Stored data entries:
☆ ☆ ☆ ☆ ☆
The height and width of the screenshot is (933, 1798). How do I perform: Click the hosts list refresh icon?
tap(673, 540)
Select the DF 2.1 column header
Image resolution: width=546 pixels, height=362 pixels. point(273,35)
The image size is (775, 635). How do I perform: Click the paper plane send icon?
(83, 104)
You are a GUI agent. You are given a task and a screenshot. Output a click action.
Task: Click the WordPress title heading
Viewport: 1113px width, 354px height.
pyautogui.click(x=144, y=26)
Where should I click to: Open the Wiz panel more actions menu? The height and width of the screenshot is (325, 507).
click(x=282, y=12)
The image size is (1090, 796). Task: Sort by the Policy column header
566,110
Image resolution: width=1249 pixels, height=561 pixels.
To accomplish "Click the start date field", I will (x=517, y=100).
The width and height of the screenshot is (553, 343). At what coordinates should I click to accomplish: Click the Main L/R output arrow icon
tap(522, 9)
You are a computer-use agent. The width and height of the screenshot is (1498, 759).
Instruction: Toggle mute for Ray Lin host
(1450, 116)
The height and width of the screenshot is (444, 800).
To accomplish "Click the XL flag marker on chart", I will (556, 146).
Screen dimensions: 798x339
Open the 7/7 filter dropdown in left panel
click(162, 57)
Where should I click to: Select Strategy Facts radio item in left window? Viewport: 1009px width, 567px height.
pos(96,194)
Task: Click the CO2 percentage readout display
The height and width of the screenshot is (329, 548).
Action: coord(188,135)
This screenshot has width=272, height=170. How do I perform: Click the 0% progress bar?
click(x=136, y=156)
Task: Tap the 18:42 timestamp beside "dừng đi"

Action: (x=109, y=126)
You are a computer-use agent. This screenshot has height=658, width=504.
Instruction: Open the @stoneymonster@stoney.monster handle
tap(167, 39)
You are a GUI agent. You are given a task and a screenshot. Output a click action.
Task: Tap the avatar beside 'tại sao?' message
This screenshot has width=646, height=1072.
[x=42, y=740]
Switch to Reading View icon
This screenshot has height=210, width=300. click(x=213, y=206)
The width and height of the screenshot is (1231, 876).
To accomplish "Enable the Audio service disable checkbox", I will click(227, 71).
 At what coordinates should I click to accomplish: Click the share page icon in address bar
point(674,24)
☆ ☆ ☆ ☆ ☆
Exercise details: Copy all lines of the records that have the string "computer" in them.

Answer to the exercise:
You are a computer-use agent. The width and height of the screenshot is (1498, 759).
You are a computer-use agent. This screenshot has height=658, width=504.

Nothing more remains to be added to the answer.